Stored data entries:
"""
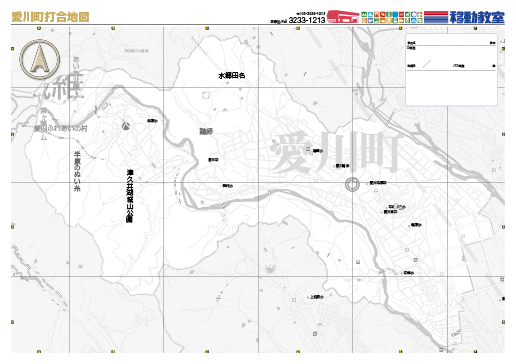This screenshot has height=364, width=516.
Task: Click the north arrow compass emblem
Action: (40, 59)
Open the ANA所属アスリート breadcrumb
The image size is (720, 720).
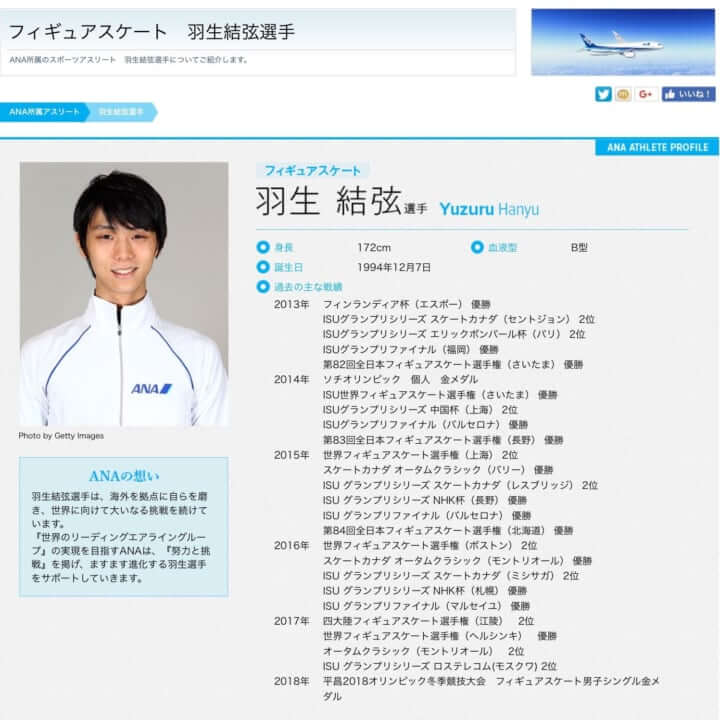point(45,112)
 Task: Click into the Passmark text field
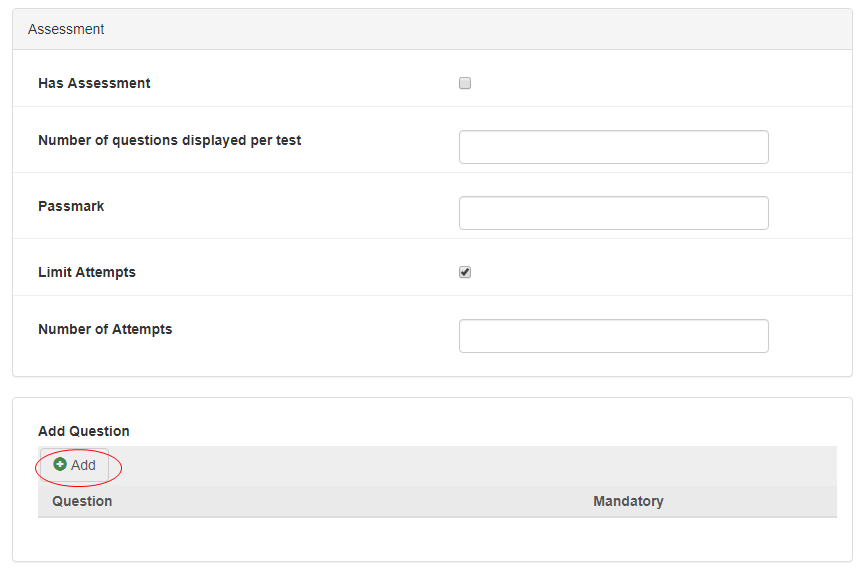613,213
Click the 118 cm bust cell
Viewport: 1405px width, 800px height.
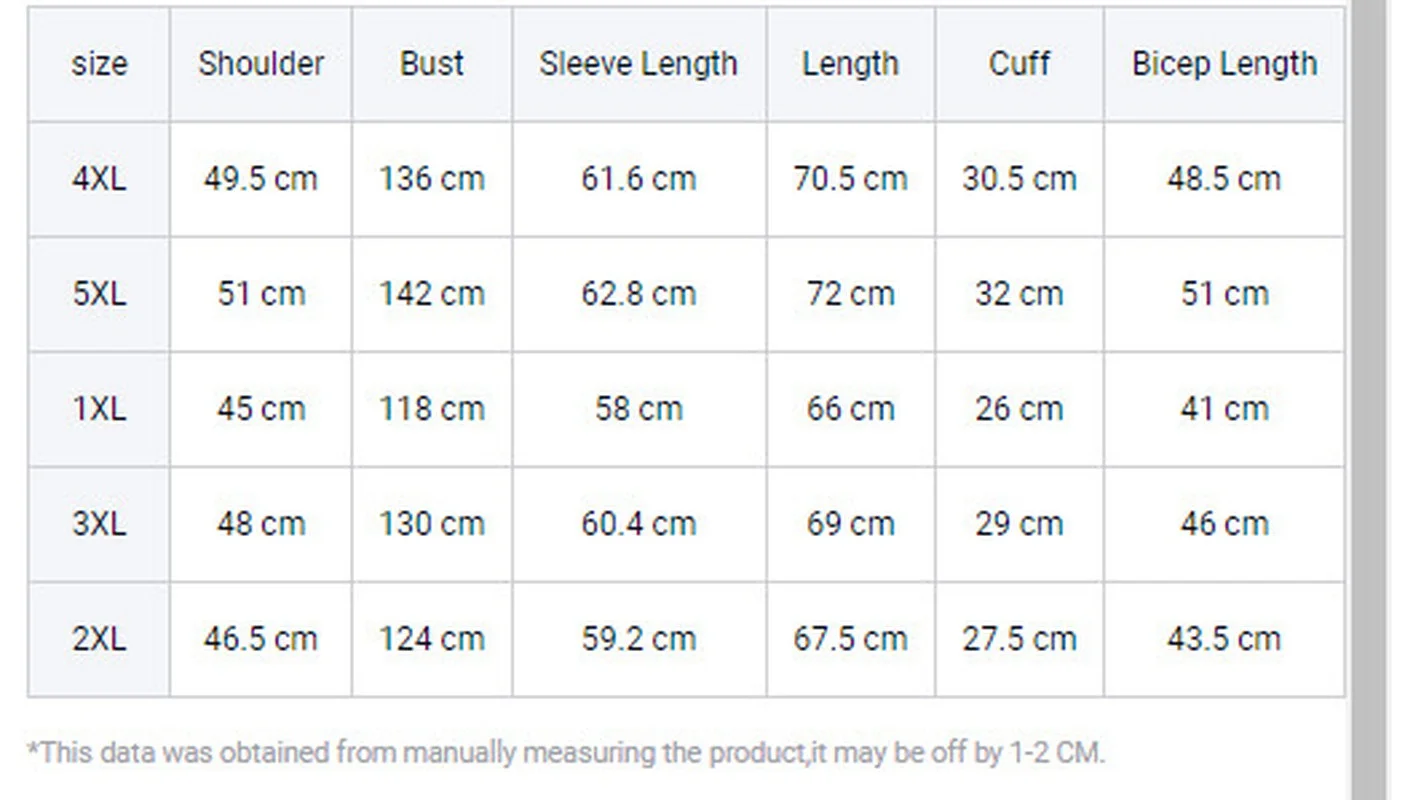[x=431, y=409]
"""
TASK ITEM:
Write the lines from the one containing "Task: Click into the Passmark text field" through the end of the data above exactly as they appear, and do not carry over any picture.

ANSWER BELOW:
 Task: Click into the Passmark text field
613,213
Click the 118 cm bust cell
Viewport: 1405px width, 800px height.
[x=431, y=409]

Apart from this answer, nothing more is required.